He is Professor of Civil and Environmental engineering (full professor since 1973). He was Associate Dean from Fall 2002 to March 2005 at the Robert R. McCormick School of Engineering and Applied Science at Northwestern University in Evanston, Illinois, where he has been the Director of the Infrastructure Technology Institute since November 2007.

Schofer has been actively engaged with the Transportation Research Board (TRB) of the National Research Council since 1966, chairing national policy studies on Equity Implications of Evolving Transportation Finance Mechanisms and Strategies for Improved Passenger and Freight Travel Data; serving on the Technical Advisory Committee on Capacity for the Strategic Highway Research Program.

He has been a member of the Northwestern University faculty since 1970, serving as chairman of the department from 1997 to 2002 and as Interim Dean of the McCormick School during 2004–2005. His research and teaching are in transportation policy planning, analysis, evaluation, and behavior.

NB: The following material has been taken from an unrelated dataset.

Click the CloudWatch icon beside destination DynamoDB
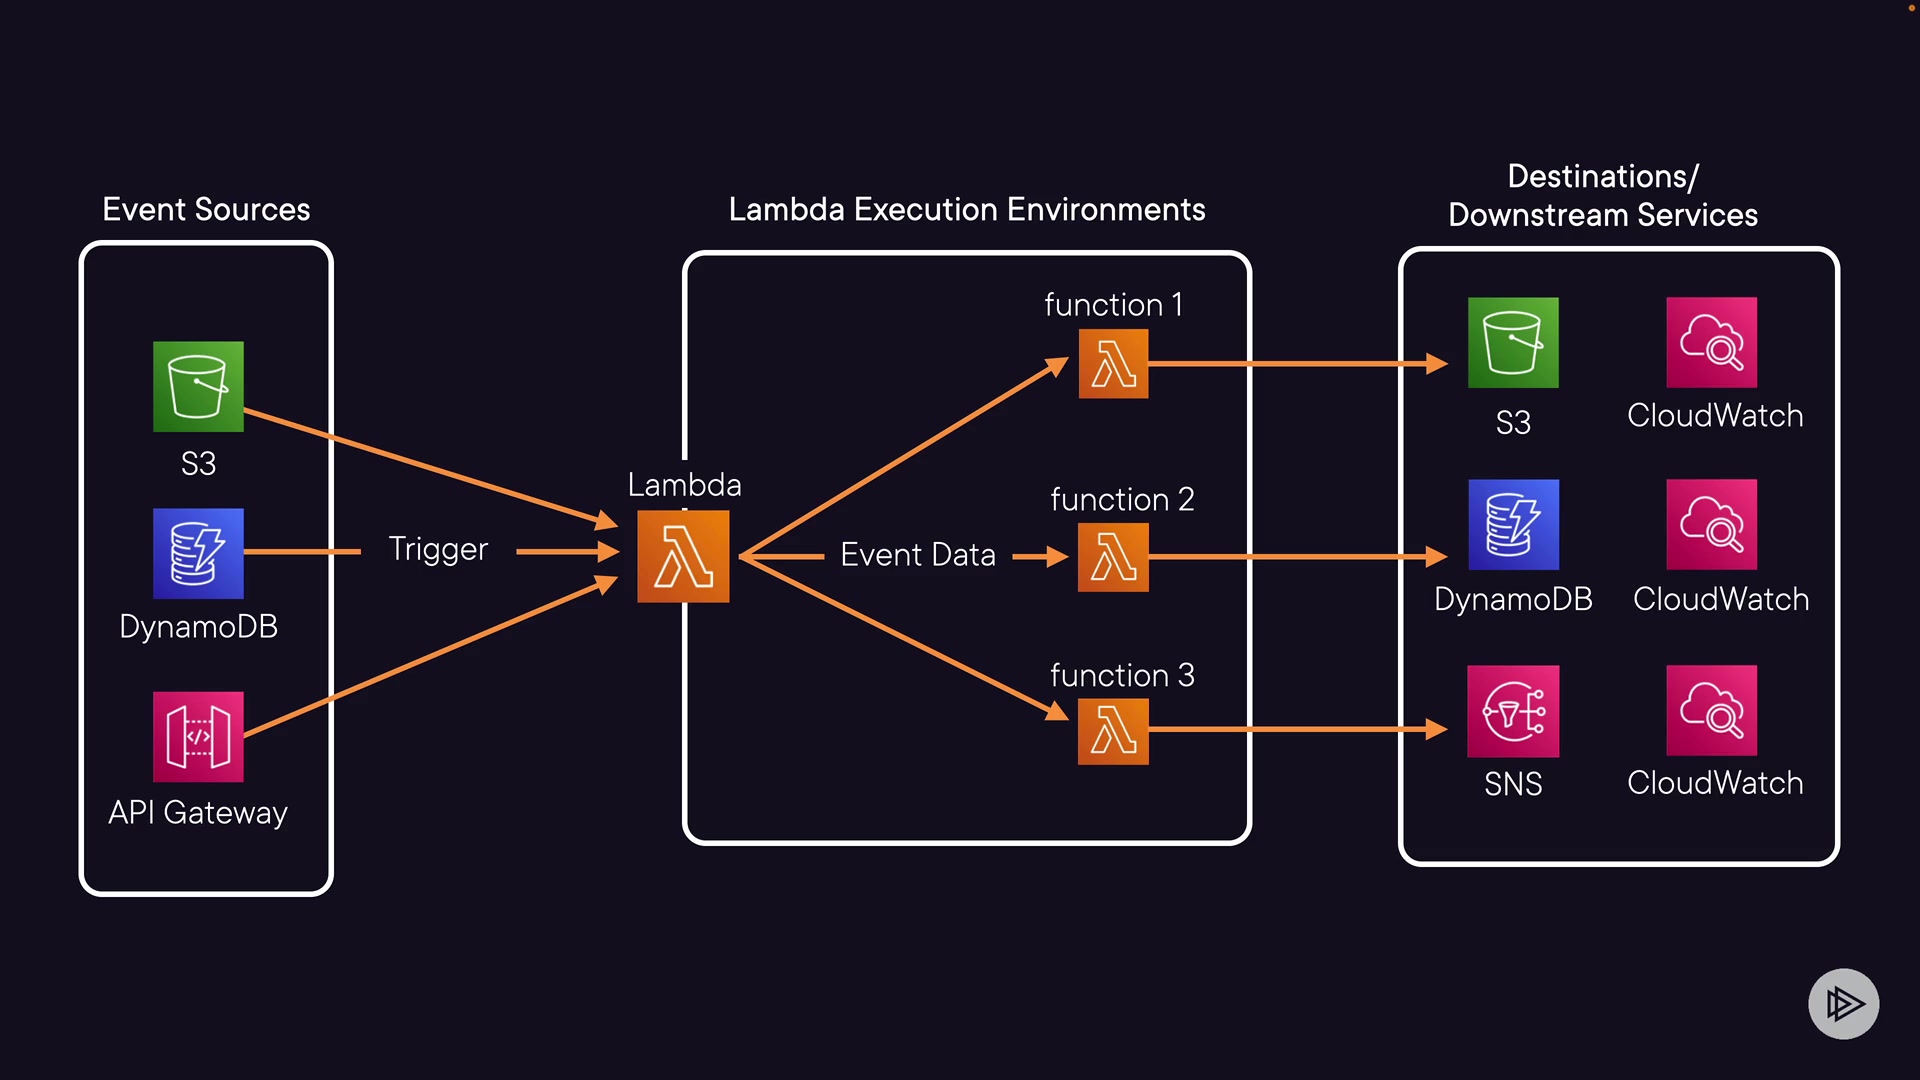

Schofer co-hosts a podcast called The Infrastructure Show where he interviews infrastructure experts and posts news stories about infrastructure on a monthly basis. The first program was aired on March 25, 2009, and the most recent episode on November 3, 2023; all podcasts are archived on the website.

He is a member of the Institute of Transportation Engineers and a life Member of the American Society of Civil Engineers.

==Awards==

Schofer received the 2011 Roy W. Crum Distinguished Service Award from the Transportation Research Board.

==Publications==

Has published 139 articles and book chapters as well as more than 52 technical reports.

==Personal life==
Joe and his wife Nancy have a son and a daughter.